* **EXERCISE DESCRIPTION**
If a line below contains the string "using", return that line.

(TASK INPUT)

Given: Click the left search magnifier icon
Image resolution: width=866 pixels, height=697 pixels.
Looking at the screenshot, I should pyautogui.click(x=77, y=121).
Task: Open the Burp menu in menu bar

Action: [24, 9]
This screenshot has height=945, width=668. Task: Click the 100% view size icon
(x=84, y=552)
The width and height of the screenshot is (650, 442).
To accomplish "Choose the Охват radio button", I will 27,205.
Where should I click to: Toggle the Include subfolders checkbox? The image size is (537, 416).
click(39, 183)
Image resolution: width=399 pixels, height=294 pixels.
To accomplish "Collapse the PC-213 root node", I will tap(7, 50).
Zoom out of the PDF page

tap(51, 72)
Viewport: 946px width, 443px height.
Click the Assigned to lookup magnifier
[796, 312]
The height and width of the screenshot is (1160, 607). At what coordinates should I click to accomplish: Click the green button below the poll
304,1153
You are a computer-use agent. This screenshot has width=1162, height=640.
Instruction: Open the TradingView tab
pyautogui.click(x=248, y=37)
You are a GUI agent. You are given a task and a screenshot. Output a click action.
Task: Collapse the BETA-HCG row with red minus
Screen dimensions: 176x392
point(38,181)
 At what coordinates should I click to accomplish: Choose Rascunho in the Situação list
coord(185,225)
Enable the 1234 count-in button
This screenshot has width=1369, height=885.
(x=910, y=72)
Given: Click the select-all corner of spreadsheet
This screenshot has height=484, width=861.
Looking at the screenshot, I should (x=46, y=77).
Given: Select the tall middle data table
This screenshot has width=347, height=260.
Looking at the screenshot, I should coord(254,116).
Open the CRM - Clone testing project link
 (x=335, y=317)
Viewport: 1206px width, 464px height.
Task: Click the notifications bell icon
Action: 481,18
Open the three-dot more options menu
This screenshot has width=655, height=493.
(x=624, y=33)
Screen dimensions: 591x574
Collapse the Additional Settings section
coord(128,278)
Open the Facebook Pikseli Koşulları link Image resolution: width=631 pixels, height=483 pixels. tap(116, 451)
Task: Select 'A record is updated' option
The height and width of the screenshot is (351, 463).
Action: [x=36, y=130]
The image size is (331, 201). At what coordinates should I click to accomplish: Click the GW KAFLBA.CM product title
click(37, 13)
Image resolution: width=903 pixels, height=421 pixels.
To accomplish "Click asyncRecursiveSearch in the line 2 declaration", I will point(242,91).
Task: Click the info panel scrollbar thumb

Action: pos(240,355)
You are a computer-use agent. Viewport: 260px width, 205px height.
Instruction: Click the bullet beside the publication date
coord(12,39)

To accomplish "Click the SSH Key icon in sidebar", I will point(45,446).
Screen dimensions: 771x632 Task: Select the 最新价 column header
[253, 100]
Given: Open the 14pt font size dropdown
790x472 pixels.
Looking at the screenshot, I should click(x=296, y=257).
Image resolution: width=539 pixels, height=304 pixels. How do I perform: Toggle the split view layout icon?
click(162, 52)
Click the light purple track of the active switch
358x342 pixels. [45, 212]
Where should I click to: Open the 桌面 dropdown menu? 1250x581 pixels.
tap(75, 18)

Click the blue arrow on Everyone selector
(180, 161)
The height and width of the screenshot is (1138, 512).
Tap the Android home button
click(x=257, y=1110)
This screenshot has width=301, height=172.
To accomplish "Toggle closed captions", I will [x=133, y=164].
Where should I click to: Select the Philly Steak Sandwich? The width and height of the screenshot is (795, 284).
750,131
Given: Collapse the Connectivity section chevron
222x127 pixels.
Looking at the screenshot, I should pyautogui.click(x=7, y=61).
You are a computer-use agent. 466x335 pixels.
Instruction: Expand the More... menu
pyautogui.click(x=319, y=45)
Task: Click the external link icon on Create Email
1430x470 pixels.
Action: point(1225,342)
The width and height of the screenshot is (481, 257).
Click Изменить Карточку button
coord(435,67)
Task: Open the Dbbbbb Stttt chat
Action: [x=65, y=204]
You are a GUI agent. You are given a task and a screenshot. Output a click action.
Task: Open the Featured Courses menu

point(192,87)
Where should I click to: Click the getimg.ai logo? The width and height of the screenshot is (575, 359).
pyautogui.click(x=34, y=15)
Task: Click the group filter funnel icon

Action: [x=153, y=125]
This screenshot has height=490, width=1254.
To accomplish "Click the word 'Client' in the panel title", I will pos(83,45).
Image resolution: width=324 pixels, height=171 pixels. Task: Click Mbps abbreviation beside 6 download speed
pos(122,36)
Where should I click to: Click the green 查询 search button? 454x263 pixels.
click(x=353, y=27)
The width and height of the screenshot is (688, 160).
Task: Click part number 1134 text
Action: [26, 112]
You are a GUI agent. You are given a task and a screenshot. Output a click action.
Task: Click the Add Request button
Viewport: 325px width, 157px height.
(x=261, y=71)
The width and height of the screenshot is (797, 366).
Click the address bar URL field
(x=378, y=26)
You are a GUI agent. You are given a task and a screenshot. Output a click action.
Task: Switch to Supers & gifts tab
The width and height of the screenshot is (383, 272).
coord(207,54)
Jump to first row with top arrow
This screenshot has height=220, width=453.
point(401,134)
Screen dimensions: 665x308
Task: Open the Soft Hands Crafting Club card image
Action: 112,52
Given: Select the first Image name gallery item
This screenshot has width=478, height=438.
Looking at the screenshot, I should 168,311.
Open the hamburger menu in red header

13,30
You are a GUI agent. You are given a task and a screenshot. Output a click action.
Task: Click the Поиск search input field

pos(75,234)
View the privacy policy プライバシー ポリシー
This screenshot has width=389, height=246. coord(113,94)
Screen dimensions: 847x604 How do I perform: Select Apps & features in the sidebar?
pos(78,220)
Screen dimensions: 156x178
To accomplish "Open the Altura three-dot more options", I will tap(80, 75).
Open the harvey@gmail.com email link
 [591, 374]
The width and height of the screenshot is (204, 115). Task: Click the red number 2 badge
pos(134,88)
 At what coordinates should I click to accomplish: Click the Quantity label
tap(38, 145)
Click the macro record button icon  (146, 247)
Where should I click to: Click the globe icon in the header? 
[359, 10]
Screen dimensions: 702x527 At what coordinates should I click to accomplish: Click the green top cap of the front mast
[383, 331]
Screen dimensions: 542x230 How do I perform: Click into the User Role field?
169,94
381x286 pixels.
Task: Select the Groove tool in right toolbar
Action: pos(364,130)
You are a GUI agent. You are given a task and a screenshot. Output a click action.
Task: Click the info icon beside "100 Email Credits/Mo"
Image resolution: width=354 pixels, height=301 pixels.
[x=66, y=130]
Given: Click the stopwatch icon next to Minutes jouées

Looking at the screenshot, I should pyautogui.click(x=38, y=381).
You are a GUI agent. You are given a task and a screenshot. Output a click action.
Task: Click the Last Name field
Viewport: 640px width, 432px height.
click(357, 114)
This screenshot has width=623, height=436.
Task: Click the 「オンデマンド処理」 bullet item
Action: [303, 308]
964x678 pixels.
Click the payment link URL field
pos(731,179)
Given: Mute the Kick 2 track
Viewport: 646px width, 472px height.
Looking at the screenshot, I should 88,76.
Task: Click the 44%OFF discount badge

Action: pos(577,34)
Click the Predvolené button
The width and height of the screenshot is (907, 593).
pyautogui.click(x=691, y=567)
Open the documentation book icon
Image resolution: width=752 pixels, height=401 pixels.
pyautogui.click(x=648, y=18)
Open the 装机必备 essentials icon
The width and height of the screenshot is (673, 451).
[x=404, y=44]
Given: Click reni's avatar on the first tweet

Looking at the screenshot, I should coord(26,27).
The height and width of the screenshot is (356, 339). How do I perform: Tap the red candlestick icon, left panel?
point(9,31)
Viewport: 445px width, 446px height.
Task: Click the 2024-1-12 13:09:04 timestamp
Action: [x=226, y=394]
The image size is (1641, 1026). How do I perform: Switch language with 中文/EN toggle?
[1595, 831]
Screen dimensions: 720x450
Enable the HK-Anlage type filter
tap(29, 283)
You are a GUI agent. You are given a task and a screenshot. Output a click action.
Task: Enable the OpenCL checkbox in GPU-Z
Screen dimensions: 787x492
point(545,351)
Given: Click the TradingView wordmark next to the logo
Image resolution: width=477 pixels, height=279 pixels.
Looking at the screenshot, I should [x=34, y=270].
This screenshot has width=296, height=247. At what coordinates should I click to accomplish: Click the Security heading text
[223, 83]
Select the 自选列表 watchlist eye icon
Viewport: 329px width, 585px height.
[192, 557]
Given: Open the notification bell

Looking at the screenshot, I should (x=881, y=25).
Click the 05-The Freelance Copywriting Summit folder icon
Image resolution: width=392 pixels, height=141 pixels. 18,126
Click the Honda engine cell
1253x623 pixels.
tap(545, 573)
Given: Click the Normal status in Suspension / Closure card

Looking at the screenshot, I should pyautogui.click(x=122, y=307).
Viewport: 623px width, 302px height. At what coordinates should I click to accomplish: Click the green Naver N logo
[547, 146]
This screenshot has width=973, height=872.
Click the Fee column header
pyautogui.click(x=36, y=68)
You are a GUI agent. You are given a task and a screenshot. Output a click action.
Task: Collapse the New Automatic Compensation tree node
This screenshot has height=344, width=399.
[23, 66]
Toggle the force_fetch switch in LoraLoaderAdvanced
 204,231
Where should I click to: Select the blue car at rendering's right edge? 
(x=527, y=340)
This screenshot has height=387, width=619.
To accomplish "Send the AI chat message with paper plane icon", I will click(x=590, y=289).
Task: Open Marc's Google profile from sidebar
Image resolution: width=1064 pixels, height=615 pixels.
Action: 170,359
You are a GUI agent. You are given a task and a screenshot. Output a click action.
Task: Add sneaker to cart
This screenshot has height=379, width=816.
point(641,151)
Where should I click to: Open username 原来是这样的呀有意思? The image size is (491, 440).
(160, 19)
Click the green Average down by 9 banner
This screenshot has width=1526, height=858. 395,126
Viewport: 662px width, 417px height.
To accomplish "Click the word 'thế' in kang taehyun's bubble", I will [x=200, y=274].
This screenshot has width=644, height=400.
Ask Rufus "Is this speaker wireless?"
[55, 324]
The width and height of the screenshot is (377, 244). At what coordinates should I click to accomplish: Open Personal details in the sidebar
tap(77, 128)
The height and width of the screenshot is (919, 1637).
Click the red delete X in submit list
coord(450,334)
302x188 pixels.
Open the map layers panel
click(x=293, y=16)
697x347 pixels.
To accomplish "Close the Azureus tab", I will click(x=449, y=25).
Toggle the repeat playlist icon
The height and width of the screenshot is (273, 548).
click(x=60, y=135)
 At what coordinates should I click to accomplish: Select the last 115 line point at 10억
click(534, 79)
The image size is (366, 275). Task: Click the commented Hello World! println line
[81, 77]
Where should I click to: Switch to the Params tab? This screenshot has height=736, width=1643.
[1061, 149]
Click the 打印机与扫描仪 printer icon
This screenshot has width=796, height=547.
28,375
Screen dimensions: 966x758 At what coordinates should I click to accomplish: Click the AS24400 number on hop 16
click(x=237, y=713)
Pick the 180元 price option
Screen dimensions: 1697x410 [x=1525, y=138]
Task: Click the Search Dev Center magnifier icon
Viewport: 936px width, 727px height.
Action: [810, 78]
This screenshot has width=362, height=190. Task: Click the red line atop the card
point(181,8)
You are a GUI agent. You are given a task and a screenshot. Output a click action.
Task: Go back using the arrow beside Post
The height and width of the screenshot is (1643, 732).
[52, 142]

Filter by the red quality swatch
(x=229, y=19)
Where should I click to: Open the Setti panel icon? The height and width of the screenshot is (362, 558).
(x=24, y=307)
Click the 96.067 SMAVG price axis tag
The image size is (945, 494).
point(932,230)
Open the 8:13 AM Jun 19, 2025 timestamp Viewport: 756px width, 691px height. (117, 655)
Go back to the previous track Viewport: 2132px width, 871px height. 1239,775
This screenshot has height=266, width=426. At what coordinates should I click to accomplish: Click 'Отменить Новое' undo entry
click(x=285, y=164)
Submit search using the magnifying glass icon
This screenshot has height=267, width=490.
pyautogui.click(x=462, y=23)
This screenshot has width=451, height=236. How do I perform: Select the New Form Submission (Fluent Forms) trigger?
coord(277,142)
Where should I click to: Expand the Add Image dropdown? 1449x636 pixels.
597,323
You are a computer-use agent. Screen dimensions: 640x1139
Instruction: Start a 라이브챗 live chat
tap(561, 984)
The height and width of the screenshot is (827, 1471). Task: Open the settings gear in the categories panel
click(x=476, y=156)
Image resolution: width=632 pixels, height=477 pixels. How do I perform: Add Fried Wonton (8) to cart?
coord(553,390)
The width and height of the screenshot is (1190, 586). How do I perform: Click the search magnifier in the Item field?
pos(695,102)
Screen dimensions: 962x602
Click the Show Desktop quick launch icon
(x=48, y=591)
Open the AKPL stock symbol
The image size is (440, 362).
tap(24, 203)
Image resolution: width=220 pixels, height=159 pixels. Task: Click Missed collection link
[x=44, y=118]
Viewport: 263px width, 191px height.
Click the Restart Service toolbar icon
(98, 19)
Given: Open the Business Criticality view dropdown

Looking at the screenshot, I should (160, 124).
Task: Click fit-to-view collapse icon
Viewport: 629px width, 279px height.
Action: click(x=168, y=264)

(End TASK INPUT)

* **TASK ANSWER**
Task: Go back using the arrow beside Post
Submit search using the magnifying glass icon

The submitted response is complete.